Mara Phones SA Projects (MPSA Projects), the company used to complete the management buyout (MBO) of embattled smartphone manufacturer Mara Phones SA, is set to retrench employees.
This, after saying in the middle of last year that it will move swiftly to restart operations and retrain staff.
In a statement, MPSA Projects says it has informed its employees and other stakeholders of its plans to implement Section 189 of the Labour Relations Act.
The company has a staff complement of 68 employees, but indicates the number of affected employees is not clear at this stage.
It adds that consultations with employees and their representatives will commence on Friday, 3 February.
Says Ntokozo Mahlangu, director of MPSA Projects: “Sadly, the company is forced to take this difficult but necessary restructuring process if we are to ensure its long-term sustainability. This process will, no doubt, affect people's livelihoods and have a knock-on effect on their families. This is sincerely regrettable.
“Having exhausted all other options, we are now faced with the difficult task of having to restructure the business in order to remain agile to future opportunities.”
Mara Phones SA was considered a symbol of “true” African smartphone manufacturing and a labour market boost when it opened its facility at the Dube Trade Port Special Economic Zone in KwaZulu-Natal in 2019.

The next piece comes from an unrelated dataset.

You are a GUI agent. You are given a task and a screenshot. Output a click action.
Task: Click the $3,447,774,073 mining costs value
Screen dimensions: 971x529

In February 2022, it was reported that the manufacturing plant was “empty and on auction”, with the sale mandated by Standard Bank and the Industrial Development Corporation – financiers of the smartphone facility.
Following this, it was taken out of business rescue last July, following a strategic partnership between an MBO team, co-led by Mara Phones SA former MD Sylvester Taku, Mabuti Radebe and Lebashe Investment Group, a 100% black-owned unlisted investment holding company.
However, since then, the company has failed to commence operations for a number of reasons, according to the statement.
It lists disputes between the minority shareholders, misconduct and the inability to secure banking facilities among the reasons operations haven’t commenced.
“After carefully considering the above, it became clear that the company has no other viable alternative,” the statement reads. “It has not been able to recommence operations and there has been no work for the employees since emerging from the business rescue in July 2022.”
It goes on to say that in the interest of fairness, transparency and good governance, it intends to conduct “meaningful and consensus-seeking” consultations with multiple stakeholders, including the employees and their representatives.
“During these consultations, the company will attempt to reach consensus on the proposed method of selecting potentially affected employees, the number of employees likely to be affected and the job categories.
“Based on the outcome of the consensus-seeking process, affected employees will be individually identified and informed accordingly.”
Mahlangu adds: “Notwithstanding this, the employees that will be retrenched shall be given first preference for re-employment should the operations of the company recommence.”